» Task prompt
Would you repeat each of the lines below exactly?

» Given records
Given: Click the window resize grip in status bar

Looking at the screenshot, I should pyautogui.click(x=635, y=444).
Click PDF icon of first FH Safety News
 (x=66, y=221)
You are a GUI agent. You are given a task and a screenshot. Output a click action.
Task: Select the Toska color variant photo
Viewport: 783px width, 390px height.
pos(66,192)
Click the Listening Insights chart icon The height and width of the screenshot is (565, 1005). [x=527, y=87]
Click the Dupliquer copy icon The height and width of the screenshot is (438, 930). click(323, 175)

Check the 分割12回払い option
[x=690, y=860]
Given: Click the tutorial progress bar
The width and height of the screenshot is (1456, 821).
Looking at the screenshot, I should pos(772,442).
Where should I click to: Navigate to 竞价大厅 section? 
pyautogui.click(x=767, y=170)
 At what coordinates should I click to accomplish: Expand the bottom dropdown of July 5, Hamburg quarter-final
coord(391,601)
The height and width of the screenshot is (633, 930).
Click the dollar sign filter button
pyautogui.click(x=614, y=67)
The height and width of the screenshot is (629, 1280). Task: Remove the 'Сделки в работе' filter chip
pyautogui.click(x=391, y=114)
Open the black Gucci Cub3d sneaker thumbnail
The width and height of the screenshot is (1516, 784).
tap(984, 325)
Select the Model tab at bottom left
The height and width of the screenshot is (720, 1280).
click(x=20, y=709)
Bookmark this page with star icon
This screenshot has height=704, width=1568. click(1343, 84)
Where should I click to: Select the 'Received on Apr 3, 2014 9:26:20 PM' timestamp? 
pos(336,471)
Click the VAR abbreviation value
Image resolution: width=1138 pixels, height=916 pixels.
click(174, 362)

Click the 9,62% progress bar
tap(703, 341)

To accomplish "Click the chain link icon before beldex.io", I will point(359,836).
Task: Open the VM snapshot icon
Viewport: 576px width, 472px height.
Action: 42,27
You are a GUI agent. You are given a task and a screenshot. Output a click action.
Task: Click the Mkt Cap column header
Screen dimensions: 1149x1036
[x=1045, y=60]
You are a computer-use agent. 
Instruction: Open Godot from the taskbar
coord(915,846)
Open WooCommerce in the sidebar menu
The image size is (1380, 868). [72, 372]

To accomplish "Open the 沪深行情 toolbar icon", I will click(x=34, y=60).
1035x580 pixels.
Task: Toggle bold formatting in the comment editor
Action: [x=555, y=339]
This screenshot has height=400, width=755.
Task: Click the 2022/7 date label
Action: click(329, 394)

» Task result
Given: Click the window resize grip in status bar

Looking at the screenshot, I should pyautogui.click(x=635, y=444).
Click PDF icon of first FH Safety News
 (x=66, y=221)
You are a GUI agent. You are given a task and a screenshot. Output a click action.
Task: Select the Toska color variant photo
Viewport: 783px width, 390px height.
pos(66,192)
Click the Listening Insights chart icon The height and width of the screenshot is (565, 1005). [x=527, y=87]
Click the Dupliquer copy icon The height and width of the screenshot is (438, 930). click(323, 175)

Check the 分割12回払い option
[x=690, y=860]
Given: Click the tutorial progress bar
The width and height of the screenshot is (1456, 821).
Looking at the screenshot, I should pos(772,442).
Where should I click to: Navigate to 竞价大厅 section? 
pyautogui.click(x=767, y=170)
 At what coordinates should I click to accomplish: Expand the bottom dropdown of July 5, Hamburg quarter-final
coord(391,601)
The height and width of the screenshot is (633, 930).
Click the dollar sign filter button
pyautogui.click(x=614, y=67)
The height and width of the screenshot is (629, 1280). Task: Remove the 'Сделки в работе' filter chip
pyautogui.click(x=391, y=114)
Open the black Gucci Cub3d sneaker thumbnail
The width and height of the screenshot is (1516, 784).
tap(984, 325)
Select the Model tab at bottom left
The height and width of the screenshot is (720, 1280).
click(x=20, y=709)
Bookmark this page with star icon
This screenshot has height=704, width=1568. click(1343, 84)
Where should I click to: Select the 'Received on Apr 3, 2014 9:26:20 PM' timestamp? 
pos(336,471)
Click the VAR abbreviation value
Image resolution: width=1138 pixels, height=916 pixels.
click(174, 362)

Click the 9,62% progress bar
tap(703, 341)

To accomplish "Click the chain link icon before beldex.io", I will point(359,836).
Task: Open the VM snapshot icon
Viewport: 576px width, 472px height.
Action: 42,27
You are a GUI agent. You are given a task and a screenshot. Output a click action.
Task: Click the Mkt Cap column header
Screen dimensions: 1149x1036
[x=1045, y=60]
You are a computer-use agent. 
Instruction: Open Godot from the taskbar
coord(915,846)
Open WooCommerce in the sidebar menu
The image size is (1380, 868). [72, 372]

To accomplish "Open the 沪深行情 toolbar icon", I will click(x=34, y=60).
1035x580 pixels.
Task: Toggle bold formatting in the comment editor
Action: [x=555, y=339]
This screenshot has height=400, width=755.
Task: Click the 2022/7 date label
Action: click(329, 394)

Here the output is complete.